When I execute this command ssh example.com from my local desktop account user-data, I’m getting this error:

[user-data@T480 ~]$ ssh example.com 
user-data@example.com: Permission denied (publickey).

The only example.com /var/log/auth.log line for the attempt look like this:

Sep 19 16:05:04 box sshd[4273]: Connection closed by authenticating user user-data 74.124.xxx.xxx port 8889 [preauth]
...

My takeaway is the connection is somehow disconnected by the user user-data.

Background:

FWIW, my local environment is Arch Linux, KDE Plasma, using Konsole and Dolphin.

As is my usual practice, I share my ~/.ssh directory to my other local desktop accounts, so in this case copied /home/steve/.ssh to /home/user-data/.ssh, setting permissions correctly.

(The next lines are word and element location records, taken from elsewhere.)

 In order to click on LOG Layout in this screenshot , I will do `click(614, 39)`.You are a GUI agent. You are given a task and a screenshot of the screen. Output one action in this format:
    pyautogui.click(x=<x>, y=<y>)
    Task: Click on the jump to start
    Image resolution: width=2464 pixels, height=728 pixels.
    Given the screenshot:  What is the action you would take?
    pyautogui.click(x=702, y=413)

So, user-data has the same keys that my working desktop user steve has.

The example.com /etc/ssh/sshd_config has these key lines set:

Include /etc/ssh/sshd_config.d/*.conf
PermitRootLogin no
AllowUsers steve user-data
PubkeyAuthentication yes
PasswordAuthentication no
PermitEmptyPasswords no
KbdInteractiveAuthentication no
UsePAM yes
X11Forwarding yes
PrintMotd no
AcceptEnv LANG LC_*
Subsystem       sftp    /usr/lib/openssh/sftp-server

As you can see, I added my user user-data to the AllowUsers line, and restarted sshd.

Any ideas for how to allow my local user-data account to connect to my MIAB server?

Thank you in advance.
Steve.

Update: Discovered that ssh user-data@example.com won’t even work without using keys! So, the keys may have nothing to do with this! However, from the user-data desktop account, I can do ssh steve@example.com just effing fine, so keys are fine. WTH.

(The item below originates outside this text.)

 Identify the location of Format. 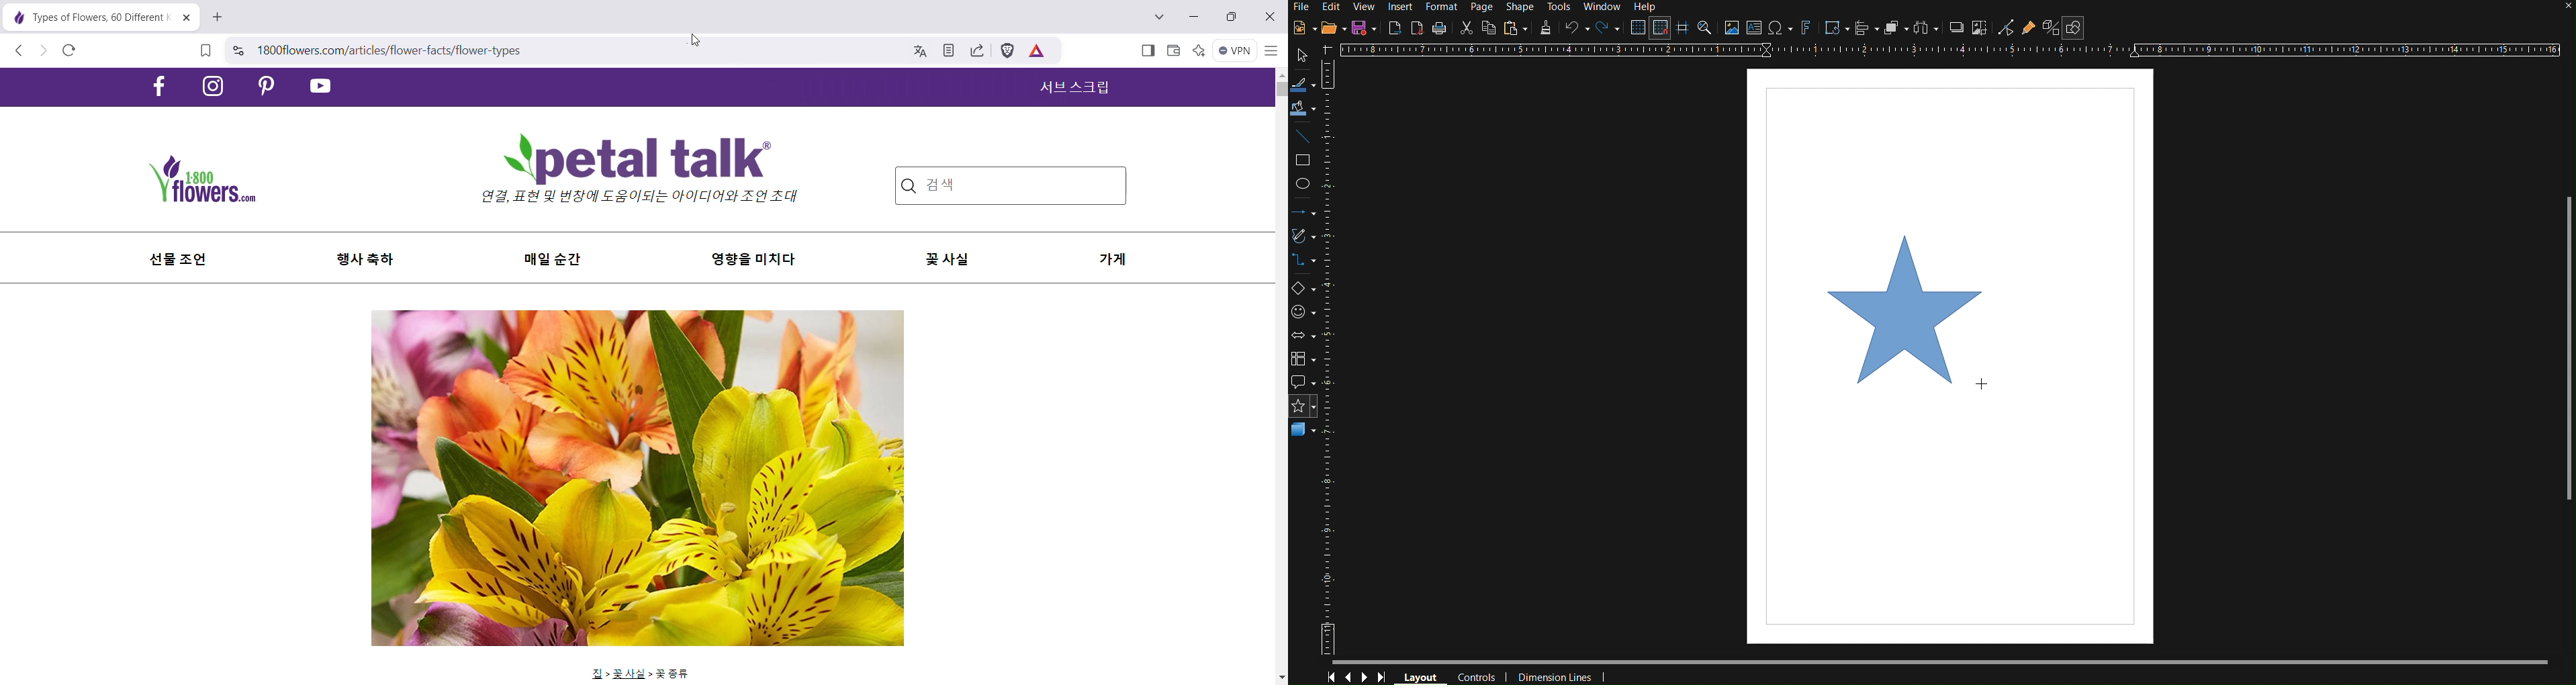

I always use ssh -v to increase the verbosity of ssh. That usually gives the right clue for me to solve ssh issues. You can go up to ssh -vvv.

1 Like

Thanks for that. I should have tried it before. It errored out on publickey for some reason.

I just started over. Deleted the authorized_keys file on the server, and re-issued the ssh-copyid from the local account. That seemed to do the trick, so I can login. I don’t understand, but now it works. :slight_smile: So happy now.

Thanks to all.

Steve.

This topic was automatically closed 40 days after the last reply. New replies are no longer allowed.